Tem coisas da infância que a gente nunca esquece: os amigos, as brincadeiras, as broncas dos pais, os puxões de orelha na escola e aquela propaganda de televisão em que a menina ganha o seu primeiro soutien. A lista, certamente, é muito extensa. E não poderia ser diferente, pela intensidade que representa esta fase de nossa vida.
  Particularmente, uma das lembranças da infância remonta ao dia que em o homem viajava rumo à lua. Apesar da pouca idade, aquele momento histórico me ficou gravado na memória. A televisão exibia a imagem em preto e branco, não tinha a qualidade de hoje. Mas transmitia um feito histórico para a humanidade. Na época, não tínhamos acesso a filmes de ficção, então não havia como fazer um comparativo entre aquilo que se passava na tela com qualquer outro tipo de produção. Até hoje, minha mãe não acredita que o homem viajou ou pisou na lua. Para ela, é pura fantasia.
  A casa estava cheia, abrigando vizinhos e amigos que iam compartilhar aquele momento. E, para nós, crianças, tudo era motivo de festa. Sabíamos, apenas, que algo de muito importante estava acontecendo, para deixar as pessoas grudadas no aparelho de TV horas e horas.
  Entre uma olhada e outra na programação “espacial”, fazíamos brincadeiras e corríamos de um lado para outro. Tamanha atenção, os adultos davam umas “pratas” para irmos comprar algumas besteiras, geralmente, balinhas, porque a grana era curta e, na época, chocolate e refrigerante era luxo. Só de vez em quando rolava uma Jaó ou uma Crush e um Bizz ou um cigarrinho de chocolate Pan ou, ainda, aquele chocolate de Nescau em forma de guarda-chuva. As balinhas eram aquelas com que tinham na embalagem um carta de baralho; depois, a Soft, redondinha, que era boa de engasgar; e o chiclete o tradicional Ping-Pong. E os doces: o casadinho; o de leite naquela casquinha parecendo de sorvete; maria-mole e o suspiro, bom feito isopor doce.

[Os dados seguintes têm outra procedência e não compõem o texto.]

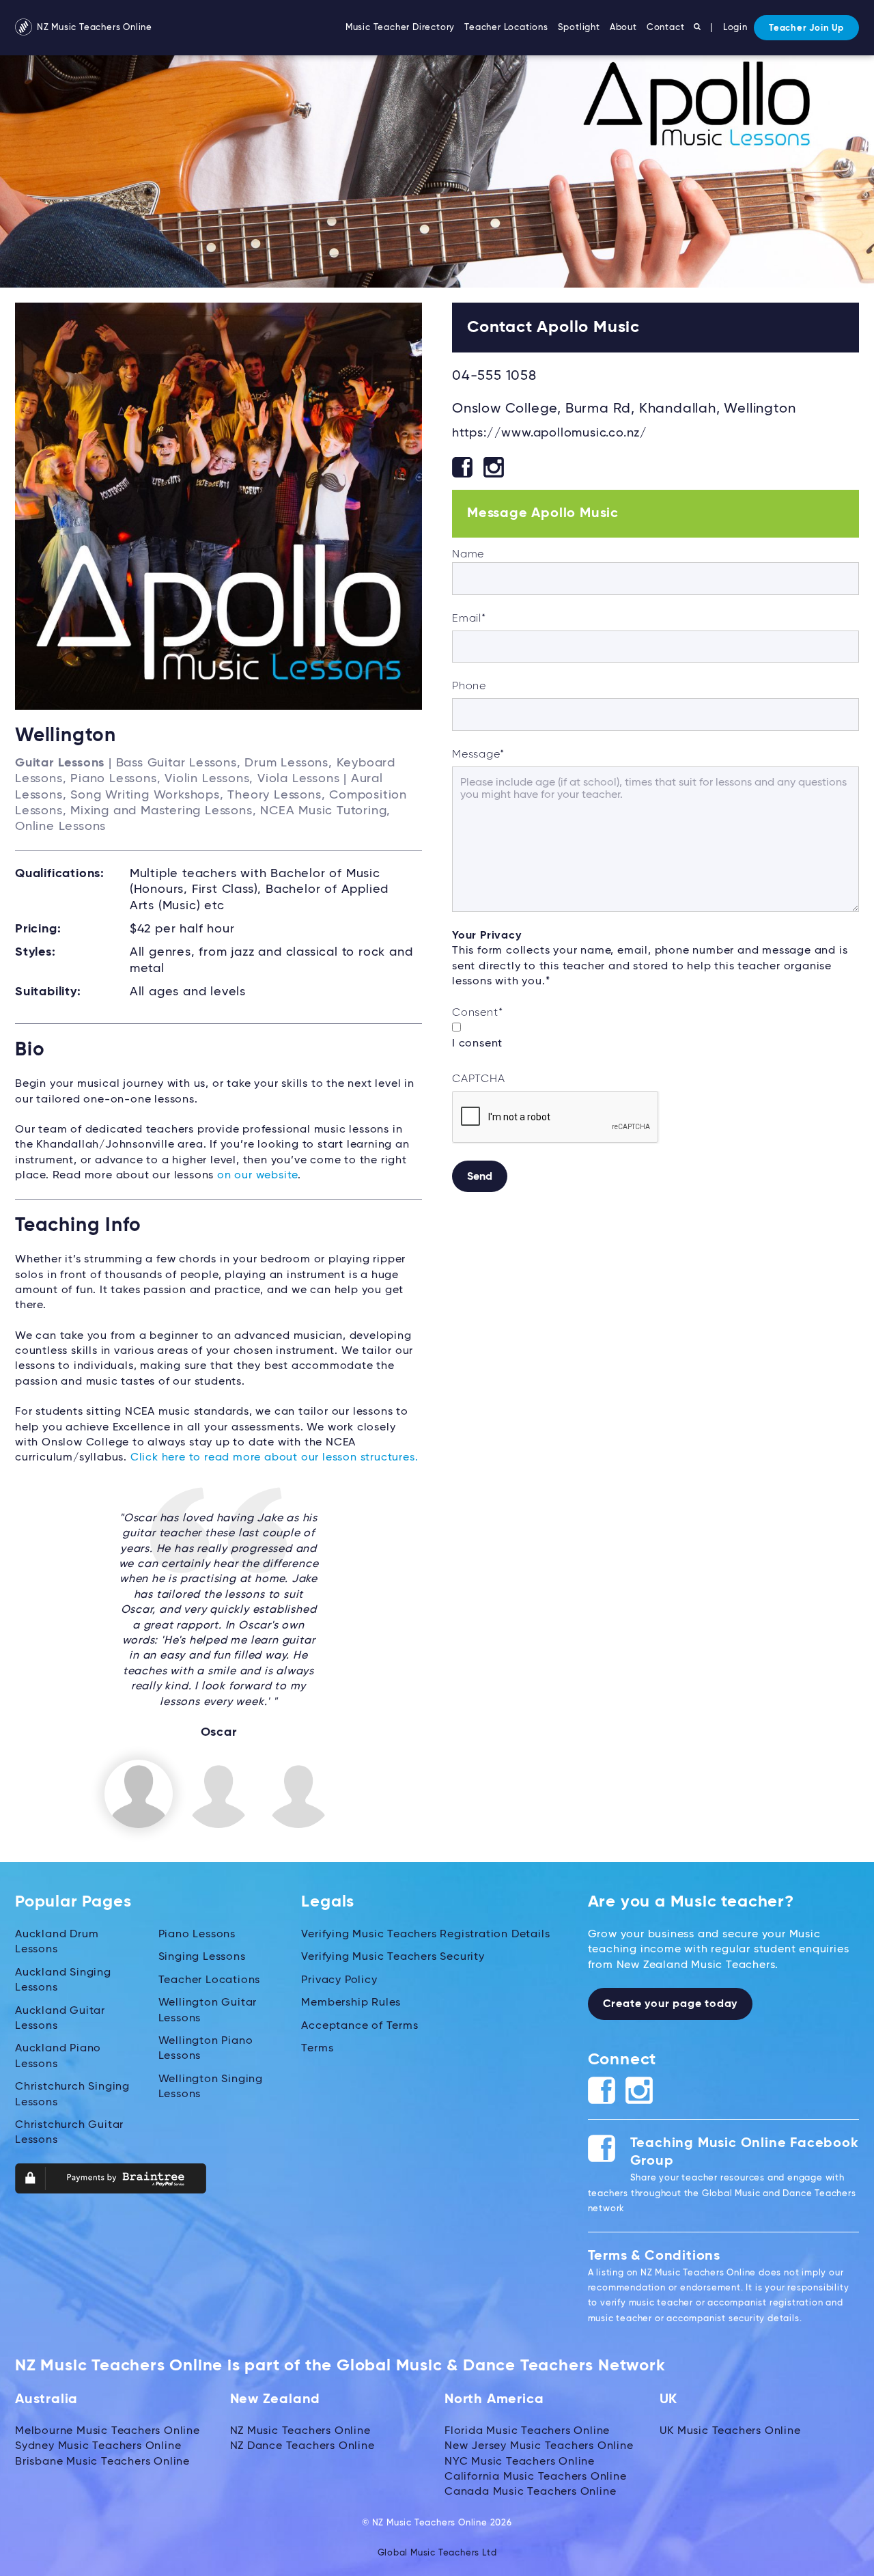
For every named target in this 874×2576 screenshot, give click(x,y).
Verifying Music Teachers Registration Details (425, 1934)
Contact (666, 27)
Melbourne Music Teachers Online (107, 2431)
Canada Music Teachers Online (530, 2492)
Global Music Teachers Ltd (437, 2553)
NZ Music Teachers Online (93, 27)
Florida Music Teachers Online (527, 2431)
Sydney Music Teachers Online (98, 2446)
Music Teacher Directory (400, 27)
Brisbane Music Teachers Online (102, 2461)
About (623, 27)
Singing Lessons (202, 1957)
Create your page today (670, 2004)
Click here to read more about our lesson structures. (274, 1457)
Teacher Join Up (806, 28)
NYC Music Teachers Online (520, 2461)
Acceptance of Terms (359, 2026)
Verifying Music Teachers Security (392, 1957)
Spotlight (579, 27)
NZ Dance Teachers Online (302, 2446)
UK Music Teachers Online (730, 2431)
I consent (477, 1043)
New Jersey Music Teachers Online (539, 2446)
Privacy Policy (339, 1980)
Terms (317, 2048)
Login (735, 27)
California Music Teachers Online (536, 2476)
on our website (257, 1175)
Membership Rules (351, 2002)
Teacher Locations (506, 27)
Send (479, 1177)
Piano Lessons (197, 1934)
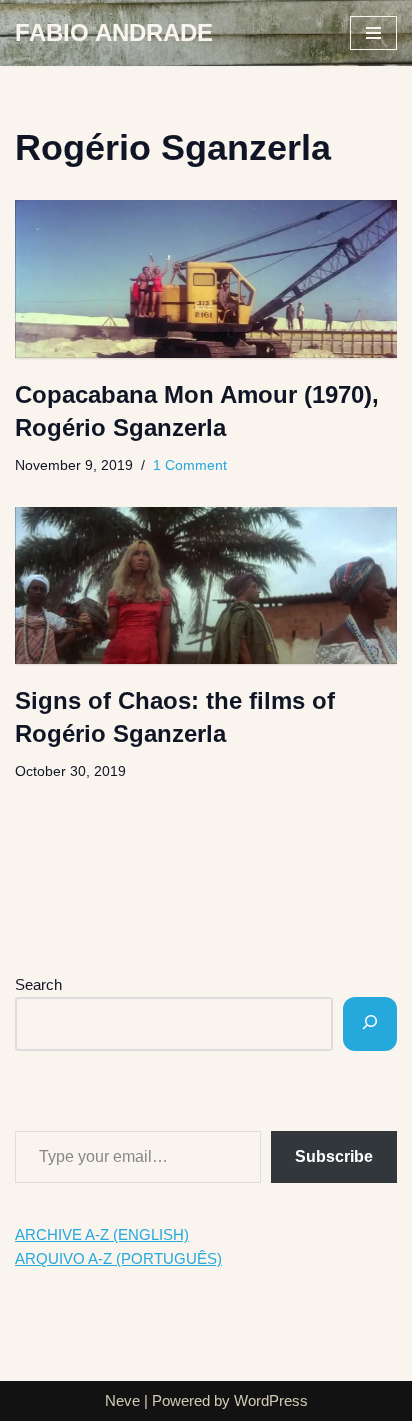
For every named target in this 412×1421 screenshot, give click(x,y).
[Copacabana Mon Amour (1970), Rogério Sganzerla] (206, 279)
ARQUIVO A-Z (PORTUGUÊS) (118, 1258)
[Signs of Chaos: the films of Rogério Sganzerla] (206, 585)
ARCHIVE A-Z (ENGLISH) (102, 1234)
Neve (122, 1400)
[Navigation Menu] (373, 33)
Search (38, 984)
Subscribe (334, 1156)
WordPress (271, 1400)
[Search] (370, 1024)
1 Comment (190, 465)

  Pois bem, numa dessas coletas de moedas, saí- como se dizia antigamente na crônica policial- em desabalada carreira em direção à venda do Lima. Porém, sofri um pequeno tropeço e parei debaixo de um Corcel branco que virava à esquina, por um dentista pai de colegas meus no Colégio Cosmorama. Ele, habilidoso, freou quase em cima de minha cabeça. Foi por muito pouco. Quase não sobrevivi para ver o homem pisar na lua. Mas, ainda consegui repor as forças, depois daquele susto enorme, e segui o meu caminho rumo às guloseimas. Meu triunfo foi tão grande, quanto aquele que se via na televisão. Pelo menos, eu achava assim. O susto passou rápido. Criança é assim, mesmo!
  Era quase uma rotina, sentar na porta de casa, numa escadinha (dois degraus) que permitia contemplar a visão da rua e da Praça das Mães. Era um lugar de contemplação, para ver os carros - não numa quantidade como a que se tem hoje e nem na enorme variedade de modelos - que dividiam o espaço no trânsito com as carroças. Algumas, eram como táxis, carregavam passageiros- chamadas de charretes. É uma lembrança vaga, mas ainda na memória, vem aquela imagem das pessoas utilizando este meio de transporte, que não causava poluição, exceto quando o animal de tração- cavalo ou égua- deixava pela via o “número 2”. O que era corriqueiro.
  Havia também as pessoas que trabalhavam com carroças, dentre elas, os entregadores de leite. Sim, houve tempo em que o produto chegava em casa com entrega à domicílio. O homem do leite avisava sua chegada soando uma corneta e gritando: “Olha o leite!”. E lá iam as donas de casa com os vasilhames receber a bebida. Aos poucos, no entanto, o leiteiro foi desaparecendo, porque na padaria, o leite já vinha ensacado. E as carroças, da mesma forma, foram sumindo das ruas à medida em que o número de carros ia aumentando, juntamente com os ônibus e taxis do transporte público. Assim é a modernidade. Ela vai chegando, trazendo novidades e deixando muitas coisas no passado.
  Não poderia faltar nesta crônica, para encerrar, o barquinho. Calma, não se assustem! Não tinha nenhuma embarcação na rua ou em casa. Era só um barquinho de papel que a gente fazia, para jogá-lo nos dias de chuva, na porta de casa, na enxurrada que passava.
  Quanta emoção na nossa vida de criança: do barquinho passando, a charrete na rua, a chegada do homem na lua. Tudo isso era uma grande viagem. Hoje é uma descoberta do tempo, aflorada pela memória. Um legado simplório que a palavra permite deixar nestas folhas de papel.